▶ [Extracted material]:

#####

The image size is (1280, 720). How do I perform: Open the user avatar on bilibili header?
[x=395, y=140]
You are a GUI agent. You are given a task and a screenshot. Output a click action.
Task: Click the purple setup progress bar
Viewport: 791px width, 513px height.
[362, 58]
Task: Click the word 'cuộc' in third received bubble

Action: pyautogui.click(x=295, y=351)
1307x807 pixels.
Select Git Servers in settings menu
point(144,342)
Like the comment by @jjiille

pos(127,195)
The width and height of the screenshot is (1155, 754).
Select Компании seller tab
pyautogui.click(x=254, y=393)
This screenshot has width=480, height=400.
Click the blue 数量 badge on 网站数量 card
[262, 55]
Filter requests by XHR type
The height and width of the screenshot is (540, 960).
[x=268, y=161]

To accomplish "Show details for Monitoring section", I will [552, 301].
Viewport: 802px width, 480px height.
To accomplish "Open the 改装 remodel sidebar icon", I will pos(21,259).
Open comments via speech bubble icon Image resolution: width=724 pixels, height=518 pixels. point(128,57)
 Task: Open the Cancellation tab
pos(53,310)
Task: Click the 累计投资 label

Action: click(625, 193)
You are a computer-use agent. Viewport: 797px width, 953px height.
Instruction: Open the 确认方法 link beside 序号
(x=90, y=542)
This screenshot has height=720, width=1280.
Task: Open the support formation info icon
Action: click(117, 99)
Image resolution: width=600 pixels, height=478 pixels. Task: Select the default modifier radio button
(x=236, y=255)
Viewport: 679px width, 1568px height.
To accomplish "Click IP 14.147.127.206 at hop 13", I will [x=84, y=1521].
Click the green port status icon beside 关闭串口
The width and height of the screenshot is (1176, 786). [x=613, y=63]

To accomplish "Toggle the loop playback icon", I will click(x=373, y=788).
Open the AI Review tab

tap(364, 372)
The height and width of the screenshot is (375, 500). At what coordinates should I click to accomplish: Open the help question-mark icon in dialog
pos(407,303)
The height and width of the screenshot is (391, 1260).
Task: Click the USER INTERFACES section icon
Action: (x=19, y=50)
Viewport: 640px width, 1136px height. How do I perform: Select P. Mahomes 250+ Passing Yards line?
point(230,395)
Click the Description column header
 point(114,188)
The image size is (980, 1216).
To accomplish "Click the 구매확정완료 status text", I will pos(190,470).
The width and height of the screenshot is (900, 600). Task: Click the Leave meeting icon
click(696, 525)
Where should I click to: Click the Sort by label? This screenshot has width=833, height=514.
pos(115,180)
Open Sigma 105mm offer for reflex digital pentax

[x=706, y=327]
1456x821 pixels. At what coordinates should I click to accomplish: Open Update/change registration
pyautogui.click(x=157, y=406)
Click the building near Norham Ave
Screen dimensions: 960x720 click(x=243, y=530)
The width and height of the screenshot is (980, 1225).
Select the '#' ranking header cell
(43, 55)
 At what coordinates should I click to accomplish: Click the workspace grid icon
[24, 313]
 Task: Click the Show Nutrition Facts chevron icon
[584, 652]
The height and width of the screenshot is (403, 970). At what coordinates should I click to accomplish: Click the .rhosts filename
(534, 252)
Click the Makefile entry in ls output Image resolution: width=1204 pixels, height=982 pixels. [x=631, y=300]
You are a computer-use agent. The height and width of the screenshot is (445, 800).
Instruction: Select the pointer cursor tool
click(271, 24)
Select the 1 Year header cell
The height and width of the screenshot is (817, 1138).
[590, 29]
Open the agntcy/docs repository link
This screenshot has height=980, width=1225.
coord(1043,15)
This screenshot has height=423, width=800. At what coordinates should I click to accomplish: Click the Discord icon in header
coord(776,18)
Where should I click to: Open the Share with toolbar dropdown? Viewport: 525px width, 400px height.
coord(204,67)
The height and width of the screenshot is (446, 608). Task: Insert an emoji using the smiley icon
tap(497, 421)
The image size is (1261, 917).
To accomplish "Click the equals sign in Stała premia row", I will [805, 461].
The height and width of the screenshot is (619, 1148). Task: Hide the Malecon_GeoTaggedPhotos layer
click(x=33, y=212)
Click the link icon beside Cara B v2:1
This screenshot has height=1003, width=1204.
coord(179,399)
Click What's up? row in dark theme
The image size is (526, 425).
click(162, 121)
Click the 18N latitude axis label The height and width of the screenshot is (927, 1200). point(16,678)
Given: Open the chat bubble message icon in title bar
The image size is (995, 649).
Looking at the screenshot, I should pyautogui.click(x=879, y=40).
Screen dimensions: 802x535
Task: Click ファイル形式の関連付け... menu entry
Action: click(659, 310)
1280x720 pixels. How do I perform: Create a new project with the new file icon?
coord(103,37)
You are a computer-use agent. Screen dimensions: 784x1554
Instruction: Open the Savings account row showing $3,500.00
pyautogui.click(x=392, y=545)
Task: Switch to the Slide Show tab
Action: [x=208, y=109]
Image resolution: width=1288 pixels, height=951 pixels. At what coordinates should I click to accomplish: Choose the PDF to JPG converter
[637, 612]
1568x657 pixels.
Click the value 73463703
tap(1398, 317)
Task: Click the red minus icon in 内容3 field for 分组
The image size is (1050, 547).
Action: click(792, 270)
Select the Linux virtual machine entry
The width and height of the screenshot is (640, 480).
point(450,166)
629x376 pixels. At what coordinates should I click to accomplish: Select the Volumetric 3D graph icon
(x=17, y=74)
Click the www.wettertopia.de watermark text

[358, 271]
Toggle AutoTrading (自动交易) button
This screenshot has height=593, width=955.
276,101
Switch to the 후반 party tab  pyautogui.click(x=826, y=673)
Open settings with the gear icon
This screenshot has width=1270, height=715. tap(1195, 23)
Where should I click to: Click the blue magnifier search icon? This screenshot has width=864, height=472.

#####

Retype word for word everything in the listing above from the line that holds "Image resolution: width=1288" down to the line that holds "Task: Click the red". Keep both end lines and leave out the rest.

Image resolution: width=1288 pixels, height=951 pixels. At what coordinates should I click to accomplish: Choose the PDF to JPG converter
[637, 612]
1568x657 pixels.
Click the value 73463703
tap(1398, 317)
Task: Click the red minus icon in 内容3 field for 分组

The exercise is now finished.